Task prompt:
From the line with "Task: Click 'Выберите файл' button" to the final line, print the records exactly as they are.

Saved entries:
--------
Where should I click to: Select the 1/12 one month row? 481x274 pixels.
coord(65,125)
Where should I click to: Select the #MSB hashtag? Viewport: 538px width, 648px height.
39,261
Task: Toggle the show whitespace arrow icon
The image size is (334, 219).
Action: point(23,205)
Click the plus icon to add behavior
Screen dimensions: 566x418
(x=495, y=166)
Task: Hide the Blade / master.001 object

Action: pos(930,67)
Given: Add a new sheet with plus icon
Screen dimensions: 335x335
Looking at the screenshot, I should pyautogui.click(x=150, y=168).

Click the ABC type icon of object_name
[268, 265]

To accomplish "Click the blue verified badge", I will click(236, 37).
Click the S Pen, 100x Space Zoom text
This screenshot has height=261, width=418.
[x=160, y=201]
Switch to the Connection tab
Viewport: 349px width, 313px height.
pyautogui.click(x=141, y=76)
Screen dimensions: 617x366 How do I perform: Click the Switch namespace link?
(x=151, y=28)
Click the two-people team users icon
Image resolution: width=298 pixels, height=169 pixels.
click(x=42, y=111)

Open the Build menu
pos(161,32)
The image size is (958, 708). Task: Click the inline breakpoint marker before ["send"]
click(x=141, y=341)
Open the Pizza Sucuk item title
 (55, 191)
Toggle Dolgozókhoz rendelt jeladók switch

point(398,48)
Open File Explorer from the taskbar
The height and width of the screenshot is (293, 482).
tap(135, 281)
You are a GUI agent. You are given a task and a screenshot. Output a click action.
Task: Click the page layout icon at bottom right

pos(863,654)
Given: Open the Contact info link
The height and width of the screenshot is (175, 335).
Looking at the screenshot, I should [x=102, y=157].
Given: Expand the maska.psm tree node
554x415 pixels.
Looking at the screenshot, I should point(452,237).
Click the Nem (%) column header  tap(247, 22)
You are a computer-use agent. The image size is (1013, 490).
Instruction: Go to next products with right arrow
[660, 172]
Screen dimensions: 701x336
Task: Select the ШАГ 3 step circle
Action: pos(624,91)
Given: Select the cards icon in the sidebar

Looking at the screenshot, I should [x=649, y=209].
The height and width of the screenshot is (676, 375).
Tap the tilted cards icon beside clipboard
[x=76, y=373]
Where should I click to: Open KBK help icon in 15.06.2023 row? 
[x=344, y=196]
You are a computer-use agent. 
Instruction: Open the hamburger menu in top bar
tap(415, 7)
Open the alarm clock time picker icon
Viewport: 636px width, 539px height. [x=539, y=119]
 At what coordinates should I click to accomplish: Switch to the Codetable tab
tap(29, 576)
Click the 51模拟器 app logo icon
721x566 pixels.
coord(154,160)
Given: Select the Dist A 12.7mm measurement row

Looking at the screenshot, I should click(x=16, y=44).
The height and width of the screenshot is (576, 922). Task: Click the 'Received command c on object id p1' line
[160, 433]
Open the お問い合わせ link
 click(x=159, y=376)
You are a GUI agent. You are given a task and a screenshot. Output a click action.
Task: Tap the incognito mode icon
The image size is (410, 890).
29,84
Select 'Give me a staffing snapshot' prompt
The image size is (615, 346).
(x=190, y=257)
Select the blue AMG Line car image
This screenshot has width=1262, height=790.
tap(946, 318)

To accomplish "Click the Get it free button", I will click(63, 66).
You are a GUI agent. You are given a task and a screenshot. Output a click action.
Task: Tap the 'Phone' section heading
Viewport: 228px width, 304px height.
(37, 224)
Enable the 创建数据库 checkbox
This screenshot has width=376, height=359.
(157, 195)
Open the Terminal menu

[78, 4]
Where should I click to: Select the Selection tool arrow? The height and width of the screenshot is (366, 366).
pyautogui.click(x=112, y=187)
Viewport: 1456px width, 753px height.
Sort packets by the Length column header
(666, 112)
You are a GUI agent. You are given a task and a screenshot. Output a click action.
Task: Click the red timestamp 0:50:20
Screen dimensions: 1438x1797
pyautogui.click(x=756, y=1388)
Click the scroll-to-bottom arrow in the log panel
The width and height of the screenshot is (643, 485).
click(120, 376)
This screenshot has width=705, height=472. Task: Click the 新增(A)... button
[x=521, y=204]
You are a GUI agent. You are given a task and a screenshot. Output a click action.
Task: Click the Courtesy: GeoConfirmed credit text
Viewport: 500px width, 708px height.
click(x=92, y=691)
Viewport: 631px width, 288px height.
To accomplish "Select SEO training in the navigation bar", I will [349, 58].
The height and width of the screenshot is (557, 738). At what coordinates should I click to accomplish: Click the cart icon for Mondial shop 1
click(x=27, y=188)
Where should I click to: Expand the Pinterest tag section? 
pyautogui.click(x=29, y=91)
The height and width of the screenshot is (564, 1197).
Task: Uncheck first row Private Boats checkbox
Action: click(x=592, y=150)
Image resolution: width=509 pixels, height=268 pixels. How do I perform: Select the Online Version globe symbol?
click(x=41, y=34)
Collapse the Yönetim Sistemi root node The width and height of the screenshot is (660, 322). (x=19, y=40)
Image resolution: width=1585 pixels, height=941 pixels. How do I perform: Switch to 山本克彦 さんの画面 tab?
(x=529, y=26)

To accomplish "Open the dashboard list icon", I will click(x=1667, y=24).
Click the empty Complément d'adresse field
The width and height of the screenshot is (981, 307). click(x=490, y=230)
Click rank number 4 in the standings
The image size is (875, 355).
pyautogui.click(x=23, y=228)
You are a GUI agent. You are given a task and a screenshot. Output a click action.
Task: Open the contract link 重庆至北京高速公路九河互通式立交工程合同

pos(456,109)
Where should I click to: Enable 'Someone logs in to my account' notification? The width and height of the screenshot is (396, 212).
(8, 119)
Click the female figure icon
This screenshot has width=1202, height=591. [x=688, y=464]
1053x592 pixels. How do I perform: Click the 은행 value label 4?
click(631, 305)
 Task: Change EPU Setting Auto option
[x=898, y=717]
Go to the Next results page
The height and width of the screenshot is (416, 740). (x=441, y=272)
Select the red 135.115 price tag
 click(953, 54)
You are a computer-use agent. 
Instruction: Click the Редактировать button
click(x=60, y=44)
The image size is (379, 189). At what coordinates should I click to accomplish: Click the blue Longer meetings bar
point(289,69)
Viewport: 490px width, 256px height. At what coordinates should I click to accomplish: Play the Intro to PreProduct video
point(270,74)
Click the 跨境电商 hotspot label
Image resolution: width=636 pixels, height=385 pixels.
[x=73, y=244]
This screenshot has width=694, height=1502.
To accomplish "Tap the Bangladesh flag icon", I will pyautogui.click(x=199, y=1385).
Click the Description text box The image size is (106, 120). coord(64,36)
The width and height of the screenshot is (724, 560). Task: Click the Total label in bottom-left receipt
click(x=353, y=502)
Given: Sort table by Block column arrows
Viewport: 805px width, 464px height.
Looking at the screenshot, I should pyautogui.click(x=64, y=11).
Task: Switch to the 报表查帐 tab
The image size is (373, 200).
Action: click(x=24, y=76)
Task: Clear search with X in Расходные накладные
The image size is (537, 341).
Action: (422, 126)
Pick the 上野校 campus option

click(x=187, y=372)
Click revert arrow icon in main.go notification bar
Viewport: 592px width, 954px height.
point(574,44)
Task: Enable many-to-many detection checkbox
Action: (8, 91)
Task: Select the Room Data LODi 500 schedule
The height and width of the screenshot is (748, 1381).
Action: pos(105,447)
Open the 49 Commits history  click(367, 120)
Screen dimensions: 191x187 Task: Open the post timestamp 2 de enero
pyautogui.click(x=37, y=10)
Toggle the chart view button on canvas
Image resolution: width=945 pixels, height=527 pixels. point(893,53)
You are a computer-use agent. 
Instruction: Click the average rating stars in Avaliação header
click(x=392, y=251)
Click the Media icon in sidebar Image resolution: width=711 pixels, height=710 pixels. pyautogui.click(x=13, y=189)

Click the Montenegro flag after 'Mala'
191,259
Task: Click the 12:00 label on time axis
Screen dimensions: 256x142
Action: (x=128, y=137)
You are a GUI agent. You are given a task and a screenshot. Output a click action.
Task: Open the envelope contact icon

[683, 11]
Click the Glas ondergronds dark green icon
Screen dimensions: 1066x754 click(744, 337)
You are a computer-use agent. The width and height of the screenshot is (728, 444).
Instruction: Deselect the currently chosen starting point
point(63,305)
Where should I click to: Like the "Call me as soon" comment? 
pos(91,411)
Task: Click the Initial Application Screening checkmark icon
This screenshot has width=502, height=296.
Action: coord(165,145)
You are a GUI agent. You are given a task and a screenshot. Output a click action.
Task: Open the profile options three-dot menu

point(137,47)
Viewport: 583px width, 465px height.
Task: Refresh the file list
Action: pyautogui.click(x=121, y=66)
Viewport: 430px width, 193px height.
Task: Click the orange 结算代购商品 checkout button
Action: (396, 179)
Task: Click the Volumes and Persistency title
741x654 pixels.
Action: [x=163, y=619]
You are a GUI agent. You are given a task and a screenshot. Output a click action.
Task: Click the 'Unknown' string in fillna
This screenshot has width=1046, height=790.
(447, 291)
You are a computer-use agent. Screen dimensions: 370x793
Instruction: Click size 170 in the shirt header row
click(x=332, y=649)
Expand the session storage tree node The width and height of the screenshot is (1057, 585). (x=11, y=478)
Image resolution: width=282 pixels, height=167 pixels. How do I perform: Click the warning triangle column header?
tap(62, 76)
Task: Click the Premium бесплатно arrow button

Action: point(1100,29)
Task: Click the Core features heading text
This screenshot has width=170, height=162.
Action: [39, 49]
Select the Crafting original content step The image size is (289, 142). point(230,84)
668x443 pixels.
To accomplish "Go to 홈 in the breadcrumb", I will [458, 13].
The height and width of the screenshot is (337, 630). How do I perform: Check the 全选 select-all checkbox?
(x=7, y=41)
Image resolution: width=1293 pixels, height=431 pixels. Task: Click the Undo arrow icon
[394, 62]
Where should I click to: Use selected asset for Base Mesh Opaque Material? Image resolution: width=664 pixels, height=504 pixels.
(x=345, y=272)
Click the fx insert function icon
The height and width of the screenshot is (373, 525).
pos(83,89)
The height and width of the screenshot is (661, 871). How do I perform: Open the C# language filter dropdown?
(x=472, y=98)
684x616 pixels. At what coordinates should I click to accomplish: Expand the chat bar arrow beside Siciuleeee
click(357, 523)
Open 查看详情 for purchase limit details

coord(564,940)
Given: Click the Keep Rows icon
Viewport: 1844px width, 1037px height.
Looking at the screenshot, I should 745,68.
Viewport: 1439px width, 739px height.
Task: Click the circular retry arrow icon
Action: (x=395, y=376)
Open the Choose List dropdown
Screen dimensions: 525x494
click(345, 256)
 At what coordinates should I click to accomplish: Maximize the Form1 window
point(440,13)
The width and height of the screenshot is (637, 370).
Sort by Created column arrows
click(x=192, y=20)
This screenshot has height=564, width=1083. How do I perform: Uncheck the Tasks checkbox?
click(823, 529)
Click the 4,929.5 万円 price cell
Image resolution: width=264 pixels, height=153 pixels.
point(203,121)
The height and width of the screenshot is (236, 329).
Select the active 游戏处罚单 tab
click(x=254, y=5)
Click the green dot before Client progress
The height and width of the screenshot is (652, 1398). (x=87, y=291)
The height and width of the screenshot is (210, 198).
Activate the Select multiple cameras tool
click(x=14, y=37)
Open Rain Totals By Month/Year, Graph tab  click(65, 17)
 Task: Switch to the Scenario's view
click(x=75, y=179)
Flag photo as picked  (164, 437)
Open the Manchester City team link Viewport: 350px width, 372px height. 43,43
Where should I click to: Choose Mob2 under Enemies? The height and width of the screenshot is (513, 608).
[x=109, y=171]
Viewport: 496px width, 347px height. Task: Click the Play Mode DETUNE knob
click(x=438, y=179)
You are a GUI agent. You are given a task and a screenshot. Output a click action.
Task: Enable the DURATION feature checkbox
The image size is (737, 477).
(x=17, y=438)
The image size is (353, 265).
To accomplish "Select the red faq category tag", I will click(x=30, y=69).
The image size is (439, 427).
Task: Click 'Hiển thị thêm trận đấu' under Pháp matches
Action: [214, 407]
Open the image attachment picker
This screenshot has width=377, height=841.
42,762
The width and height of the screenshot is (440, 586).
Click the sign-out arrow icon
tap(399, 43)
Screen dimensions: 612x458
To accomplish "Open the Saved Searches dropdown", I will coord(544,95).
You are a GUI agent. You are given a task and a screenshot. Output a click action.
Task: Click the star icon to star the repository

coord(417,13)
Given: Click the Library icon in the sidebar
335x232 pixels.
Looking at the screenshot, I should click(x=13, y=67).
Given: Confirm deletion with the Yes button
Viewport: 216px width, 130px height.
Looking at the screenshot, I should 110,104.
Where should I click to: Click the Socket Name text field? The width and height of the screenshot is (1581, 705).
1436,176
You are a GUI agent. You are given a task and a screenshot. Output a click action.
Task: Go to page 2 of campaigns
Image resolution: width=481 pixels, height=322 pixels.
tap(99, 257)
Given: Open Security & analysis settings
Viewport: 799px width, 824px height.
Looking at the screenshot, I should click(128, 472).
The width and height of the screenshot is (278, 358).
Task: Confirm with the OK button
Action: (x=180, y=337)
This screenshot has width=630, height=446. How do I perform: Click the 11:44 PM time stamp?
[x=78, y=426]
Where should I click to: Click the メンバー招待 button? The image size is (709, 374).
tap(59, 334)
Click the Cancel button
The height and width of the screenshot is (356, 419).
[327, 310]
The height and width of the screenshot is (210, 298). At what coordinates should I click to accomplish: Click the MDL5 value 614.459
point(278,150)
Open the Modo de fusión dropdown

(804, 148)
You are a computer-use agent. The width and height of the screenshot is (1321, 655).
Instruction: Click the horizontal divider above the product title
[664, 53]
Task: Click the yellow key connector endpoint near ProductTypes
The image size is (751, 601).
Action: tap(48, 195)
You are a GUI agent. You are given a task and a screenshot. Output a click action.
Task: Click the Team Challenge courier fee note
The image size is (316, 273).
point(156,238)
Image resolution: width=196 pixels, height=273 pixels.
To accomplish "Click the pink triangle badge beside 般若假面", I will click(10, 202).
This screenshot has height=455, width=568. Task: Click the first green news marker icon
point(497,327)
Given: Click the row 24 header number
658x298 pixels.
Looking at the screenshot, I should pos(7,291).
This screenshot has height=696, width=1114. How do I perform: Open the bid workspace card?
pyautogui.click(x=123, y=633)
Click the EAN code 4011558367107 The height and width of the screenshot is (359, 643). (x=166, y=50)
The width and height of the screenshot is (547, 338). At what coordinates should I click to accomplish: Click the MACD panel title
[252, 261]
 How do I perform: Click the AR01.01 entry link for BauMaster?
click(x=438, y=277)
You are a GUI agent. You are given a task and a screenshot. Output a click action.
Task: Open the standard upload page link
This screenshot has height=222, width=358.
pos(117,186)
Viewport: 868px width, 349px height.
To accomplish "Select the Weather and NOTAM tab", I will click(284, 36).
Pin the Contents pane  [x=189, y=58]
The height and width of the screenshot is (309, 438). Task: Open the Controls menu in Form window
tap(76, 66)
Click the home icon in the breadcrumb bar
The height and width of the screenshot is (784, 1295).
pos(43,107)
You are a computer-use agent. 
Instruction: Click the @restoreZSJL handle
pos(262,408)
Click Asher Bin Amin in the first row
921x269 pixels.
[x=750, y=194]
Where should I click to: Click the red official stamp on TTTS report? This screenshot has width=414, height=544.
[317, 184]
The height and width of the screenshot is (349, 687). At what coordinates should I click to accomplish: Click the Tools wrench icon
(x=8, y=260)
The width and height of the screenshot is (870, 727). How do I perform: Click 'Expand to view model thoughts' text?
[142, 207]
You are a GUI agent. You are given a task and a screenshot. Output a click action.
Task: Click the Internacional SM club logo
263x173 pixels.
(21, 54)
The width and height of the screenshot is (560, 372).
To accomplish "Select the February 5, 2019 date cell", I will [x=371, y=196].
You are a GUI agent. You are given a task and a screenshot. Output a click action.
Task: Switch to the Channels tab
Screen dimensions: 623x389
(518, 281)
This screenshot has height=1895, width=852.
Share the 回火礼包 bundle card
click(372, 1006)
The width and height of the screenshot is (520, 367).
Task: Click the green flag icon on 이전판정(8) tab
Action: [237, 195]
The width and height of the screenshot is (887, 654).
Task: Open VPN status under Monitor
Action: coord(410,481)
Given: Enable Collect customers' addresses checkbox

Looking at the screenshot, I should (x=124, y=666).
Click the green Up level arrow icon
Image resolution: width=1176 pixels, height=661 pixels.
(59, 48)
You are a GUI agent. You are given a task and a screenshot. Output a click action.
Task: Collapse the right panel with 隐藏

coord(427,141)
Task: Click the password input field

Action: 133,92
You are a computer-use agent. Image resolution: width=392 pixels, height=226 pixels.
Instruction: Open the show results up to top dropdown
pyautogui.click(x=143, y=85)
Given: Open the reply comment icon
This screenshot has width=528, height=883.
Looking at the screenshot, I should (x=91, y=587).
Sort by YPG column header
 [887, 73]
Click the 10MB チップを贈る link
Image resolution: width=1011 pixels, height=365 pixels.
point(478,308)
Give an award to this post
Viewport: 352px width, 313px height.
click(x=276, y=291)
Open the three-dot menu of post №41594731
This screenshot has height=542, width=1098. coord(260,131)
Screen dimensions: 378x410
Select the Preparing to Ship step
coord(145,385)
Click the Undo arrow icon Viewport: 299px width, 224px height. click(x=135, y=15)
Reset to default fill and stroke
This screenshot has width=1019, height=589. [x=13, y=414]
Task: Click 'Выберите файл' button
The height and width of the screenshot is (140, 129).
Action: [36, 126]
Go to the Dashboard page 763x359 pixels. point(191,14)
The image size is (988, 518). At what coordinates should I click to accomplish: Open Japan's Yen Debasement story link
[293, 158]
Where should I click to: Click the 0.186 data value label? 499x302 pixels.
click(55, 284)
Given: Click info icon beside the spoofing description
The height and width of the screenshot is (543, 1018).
--------
Answer section:
Task: Click 'Выберите файл' button
The height and width of the screenshot is (140, 129).
Action: [36, 126]
Go to the Dashboard page 763x359 pixels. point(191,14)
The image size is (988, 518). At what coordinates should I click to accomplish: Open Japan's Yen Debasement story link
[293, 158]
Where should I click to: Click the 0.186 data value label? 499x302 pixels.
click(55, 284)
Given: Click info icon beside the spoofing description
The height and width of the screenshot is (543, 1018).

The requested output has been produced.